『言語が違えば、世界も違って見えるわけ』

ガイ・ドイッチャー(椋田直子訳)(2012)『言語が違えば、世界も違って見えるわけ』インターシフト
Guy Deutscher. (2010). Through the Language Glass.

言語が違えば、世界も違って見えるわけ [単行本] / ガイ ドイッチャー (著); 椋田 直子 (翻訳); インターシフト (刊)

言語学には、検証がとても難しいために、全くと言っていいほど手付かずのまま放ったらかしにされている疑問がいくつかある。

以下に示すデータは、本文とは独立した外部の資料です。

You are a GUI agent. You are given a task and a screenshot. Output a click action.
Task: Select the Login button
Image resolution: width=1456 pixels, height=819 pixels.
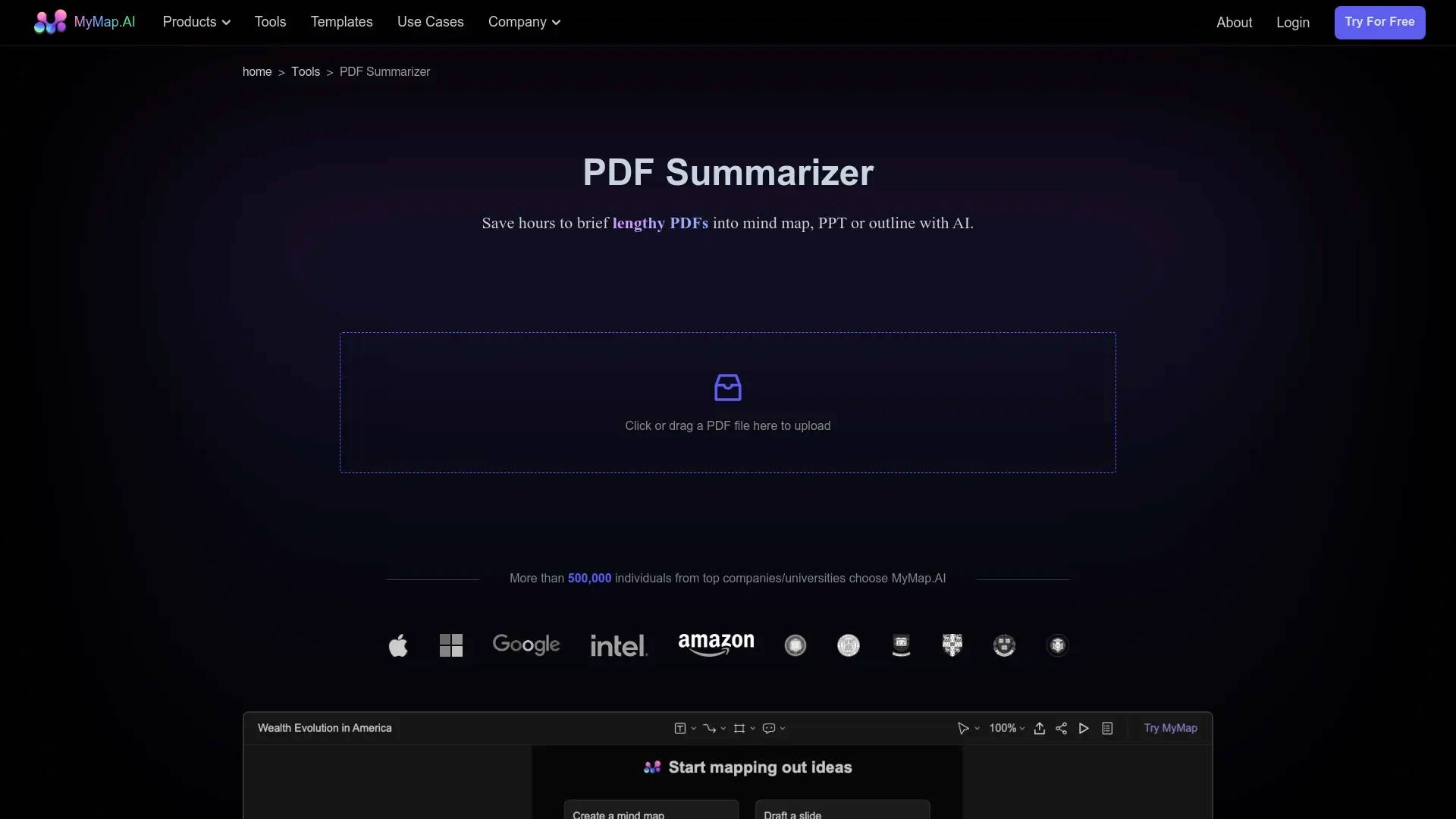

本書では、2つの大きな問題を扱っている。1つは、言語は思考に影響を与えるのだろうか(もしくは制限しているか)という問い、もう1つは逆に、文化は言語に影響を及ぼすのだろうか、という問いである。前者はいわゆる「サピア・ウォーフの仮説」として知られているものだが、現在では彼らの元々の説には懐疑的な向きが一般的である。ある言語で表現されない物や概念は、その話者は思考することができないという強い仮説は現在では否定され、それをまともに信じている言語学者はいない。

しかし、言語から思考という方向にせよ、文化から言語という方向にせよ、何らかの決定は少しあるかもしれないというふうには、おぼろげながら考えられていて、ただ、それが果たして「どのような」ものであって、「どの程度」までの作用であるかは、何の議論もする術がないのである。

それに関連してもう1つ、言語学者があまり深く語ってこなかった、というよりも正確には、理論的に深入りしようがなかった、いわば公理のようなものがあって、それは、「すべて言語は同じ程度に複雑である」というものである(もちろん他にもあるけど、本書で扱うのはこれだけ)。ある言語がある言語より難しい、というのは、ただの神話なのである。これは、言語学では申し合わせたようにあまねく受け入れられていて、この大前提を侵すことは、いわばタブーとされている。反論らしい反論もできないから、タブーと言うより、触れる必要がなかったのであるが。

ただし、言語の難しさを数値化することは不可能である。だから、すべての言語が同程度の複雑さを備えているという前提は、あくまで、良く言えば、そうであるはずだという経験的な信念、悪く言えば、希望的観測に過ぎない。

とりあえず、言語学では一般に、ある2人の母語が違ったとしても、その2人の見える世界はまったく同じで、思考のしかたも変わらない、もしくは表面的なものにすぎないとされている。ところが本書は、「言語が違えば、世界も違って見える」と、堂々と銘打っちゃっているのである。

筆者のドイッチャーは、今述べた3つの問題に、果敢にも挑戦した。つまり、一般の言語学ではちょっと冒険的で、ところによっては異端な主張をしたということになる。彼の明言するところでは、言語は思考にいくらか影響するし、文化は言語の形をけっこう変えるし、言語の複雑さなど均一ではないのである。

彼が例として挙げるのは、まず色。色名の付け方には、それぞれの文化の自由がかなり認められている。たとえば日本の「アオ」は、伝統的には緑あたりも含んだ。そして方向感覚の問題。「右」と「左」は絶対的な空間認知なのだろうか。左右の言葉を持たない人がいるとしたら、その人の空間認知は違うのだろうか。そして、ヨーロッパ言語などに見られる文法的性(ジェンダー)の問題。ある名詞(たとえばスプーン)が男性名詞か女性名詞かによって、スプーンに対する印象は違ってくるのだろうか・・・。

「原始的な言語は存在しない」というのは疑いの余地なく真ではあるが、それが「すべての言語は同程度に複雑である」という結論の十分条件ではないことは、初歩の論理学を知っていれば確かに分かる(129-130ページ)。

ドイッチャーの扱う例は言語活動のごくごく一部なので、あまり包括的な主張はできない。しかし、本書がここ数十年の言語学に対する挑戦であることに違いはない。

言語学を専門としない人にも読めるよう書かれているが、同じく一般向けだったD・エヴェレットの『ピダハン』に似て、言語学の主流でない微妙なトピックを扱っている。(Amazonでの評価がとても高いからといって、言語学界でも評判がいいとは限らない・・・。)私は、「鵜呑みはしない鵜呑みはしない・・・」と心しながら読んでいたが、筆者の論理展開にはだいたい同意できる。

蛇足だが、読売新聞のこの書評にあるように、ドイッチャーはチョムスキーの「『普遍文法』が幻想である」とまでは言っていない。